Aussi, c’est bizarre pour le député Bréhima DICKO, le temps mis par les soldats maliens à intervenir après l’attaque du village de Sobane Da alors qu’il est situé à seulement 17 km d’une base militaire. En ce moment, l’État est fortement interpelé. Également, le gouvernement est interpelé, a ajouté Amadou CISSE, parce qu’il n’a pu réunir les moyens de désarmer toutes les milices comme promis. À ce rythme, prévient-il, l’inaction et l’impunité entretenues par le pouvoir risquent de conduire le pays dans une guerre civile.

« Un Rwanda peut arriver au Mali », a déclaré l’honorable Amadou CISSE, membre de l’opposition parlementaire.

Les réponses de Salif TRAORE

Dans ses éléments de réponse, le ministre de la Sécurité a rassuré que l’armée est en train de monter en puissance. Mais compte tenu l’étendue du territoire et de l’effectif des Famas, les soldats ne peuvent pas être dans tous les villages et au même moment, a-t-il déclaré.

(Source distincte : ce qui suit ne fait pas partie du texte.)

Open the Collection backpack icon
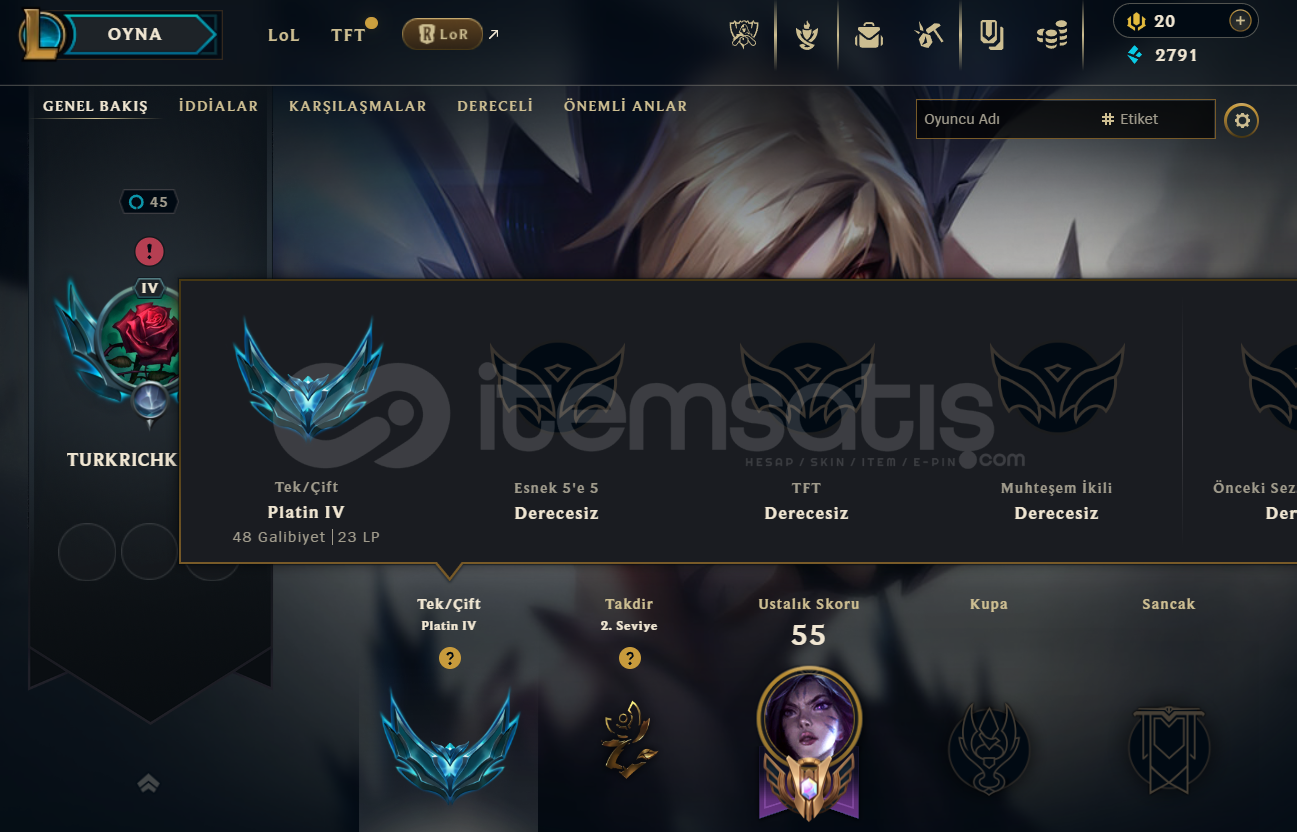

« Je vous garantis qu’il y a des résultats malgré les drames qui se sont déroulés sur le territoire national », a réagi le ministre Salif TRAORE aux propos de ceux qui pensent que les soldats agissent en spectateurs. Pour lui, si les forces étaient aussi inefficaces, on ne serait pas à Bamako tranquille. Certes, reconnaît-il, il y a des insuffisances, mais les autorités travaillent à les améliorer au fur et à mesure.

« On ne peut pas, en cinq ans, avoir une armée solide », a soutenu le général TRAORE.

Par ailleurs, pour conforter ses propos, il a rappelé, qu’entre le 1er mars et le 30 mai, les Famas ont réalisé 82 interventions dans les régions du centre du pays sur lesquelles 46 étaient des fausses alertes.

Dans la même veine, il a indiqué qu’après l’attaque d’Ogossagou, ils ont arrêté plus de 30 personnes présumées terroristes, interpelé 50 suspects, saisi 20 PM, 20 fusils de chasse et une dizaine de motos. Quant à Sobane Da, les recherches sont en cours pour déterminer les circonstances réelles. Déjà, a-t-il informé, une douzaine de personnes ont été interpelées et une dizaine d’armes saisies.

Par ailleurs, si le renouvellement du mandat de la MINUSMA est contesté par des députés, la position du gouvernement est sans équivoque. Pour le ministre général, l’État malien est favorable au renouvellement du mandat de la Mission onusienne.

« Encore, on a besoin de l’accompagnement des partenaires pour mener le combat contre le terrorisme et assurer la stabilisation du pays », a affirmé Salif TRAORE.

Abordant le sujet du désarmement de toutes les milices qui tardent à se concrétiser comme promis par le pouvoir central, le ministre de la Sécurité a démenti que l’Etat n’a pas sous-traité la sécurité des Maliens à des milices.

Pour le défi du renseignement, il a annoncé la mise en place d’un Conseil de sécurité qui aura pour mission de réorienter et de réorganiser l’ensemble des structures de renseignement sous un commandement.

Les pistes de solutions de l’honorable DIARRASSOUBA

Pour sa part, l’honorable Mamadou DIARRASSOUBA pense que le contexte exige plus des propositions que des critiques. À cette occasion, il a suggéré 3 pistes de solutions au gouvernement et au président de la république, Ibrahim Boubacar KEITA. Il s’agit, selon lui, la mise en place d’une commission constituée de personnalités influentes du pays qui peuvent intervenir auprès des communautés.

« Il y a des personnalités qui sont très écoutées par les communautés. Nous devons les mettre en mission », a expliqué l’élu de Dioila.

Aussi, il pense que les forces de sécurité doivent rassurer la population et ceux qui leur donnent des informations. Les populations ne doivent pas avoir peur de leur armée.

Enfin, le député Mamadou DIARRASSOUBA a proposé l’adaptation des moyens de lutte et de formation de nos soldats au contexte de la guerre asymétrique que le Mali connaît.